[[ SUPPLIED DATA open ]]

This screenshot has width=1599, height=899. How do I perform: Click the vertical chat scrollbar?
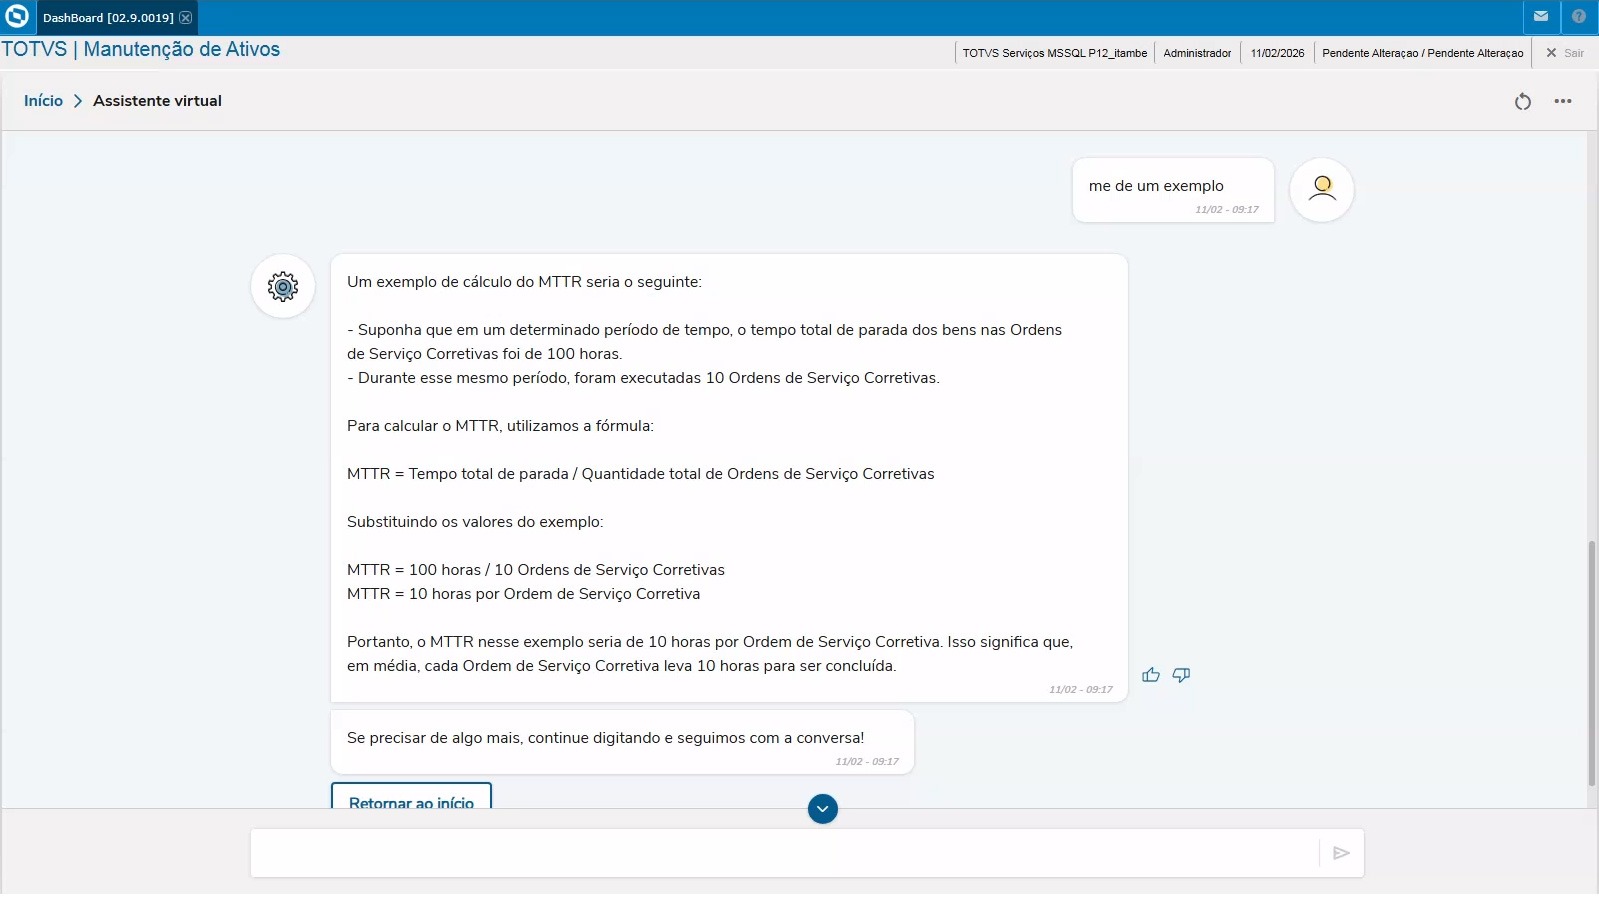click(1592, 662)
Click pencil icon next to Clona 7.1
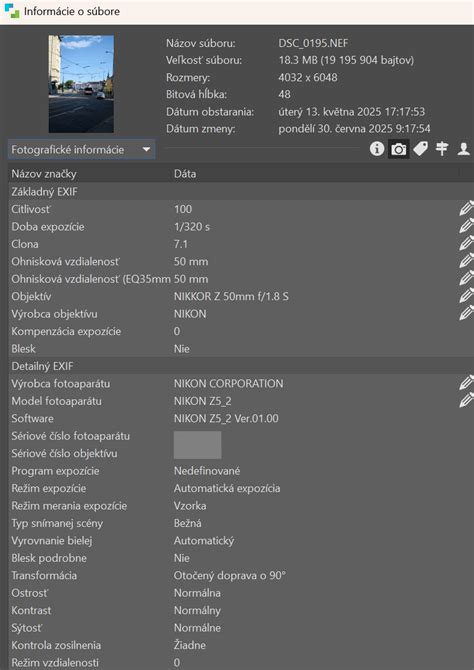Image resolution: width=474 pixels, height=670 pixels. pyautogui.click(x=466, y=244)
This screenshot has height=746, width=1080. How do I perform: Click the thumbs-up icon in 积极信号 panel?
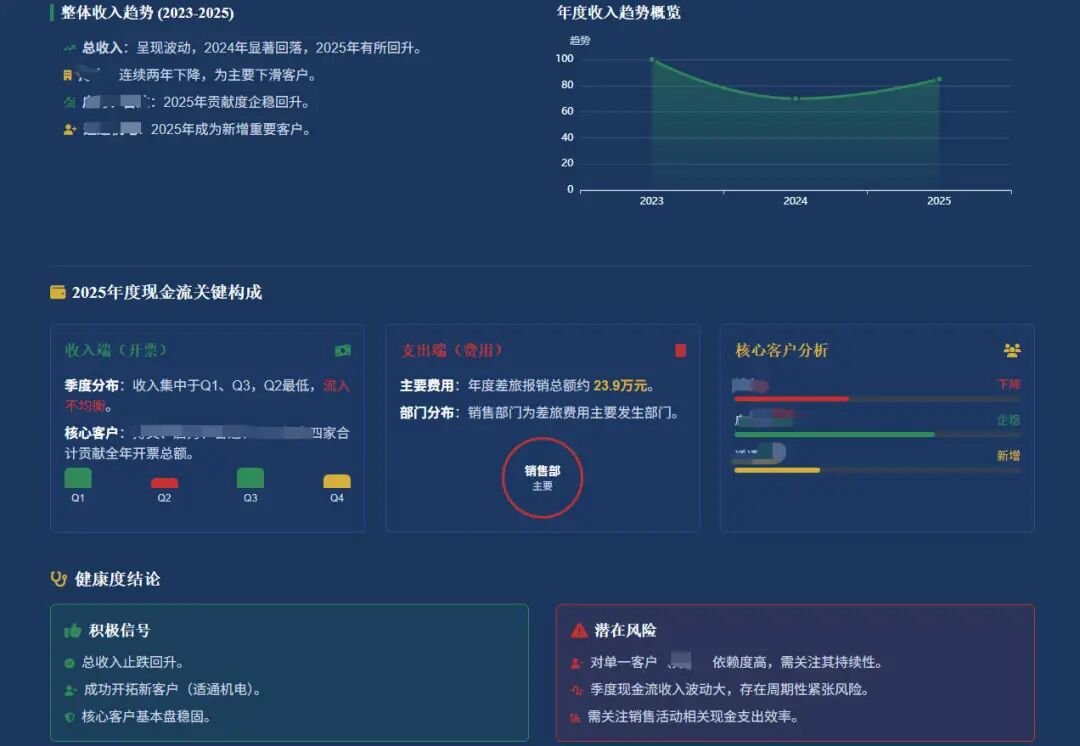coord(72,631)
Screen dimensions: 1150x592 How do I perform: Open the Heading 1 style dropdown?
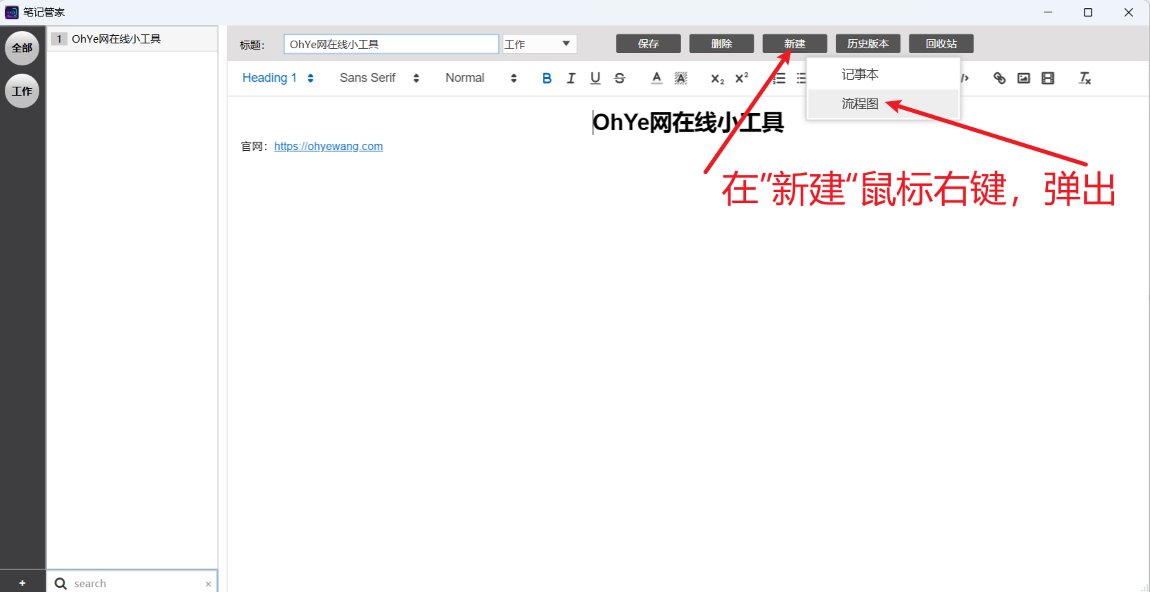coord(278,78)
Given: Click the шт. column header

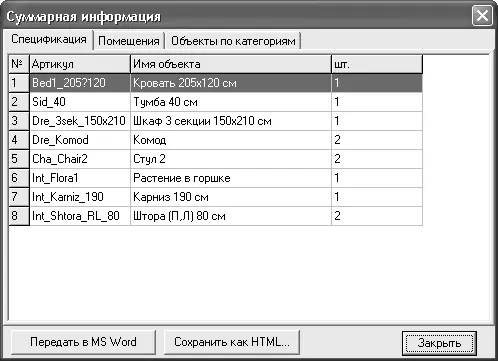Looking at the screenshot, I should tap(377, 64).
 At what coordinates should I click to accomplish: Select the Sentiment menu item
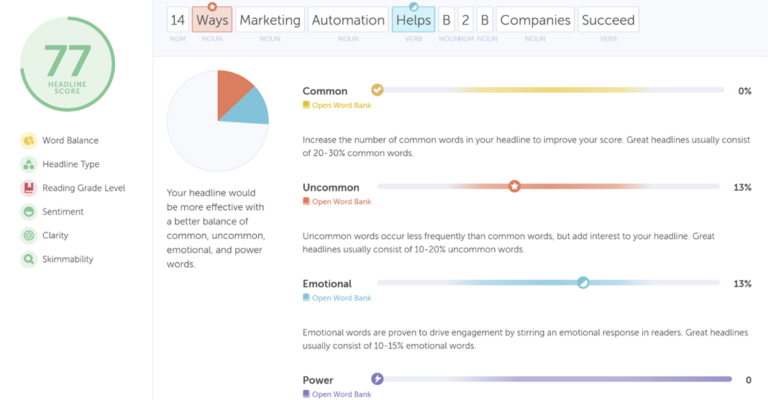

[[ SUPPLIED DATA closed ]]

TASK STATEMENT: Skipping any pictures, copy the line that holds "Given: Click the шт. column header" and each line after it through the last line of the records, unchanged, and no other lines.

WRITTEN ANSWER:
Given: Click the шт. column header

Looking at the screenshot, I should tap(377, 64).
 At what coordinates should I click to accomplish: Select the Sentiment menu item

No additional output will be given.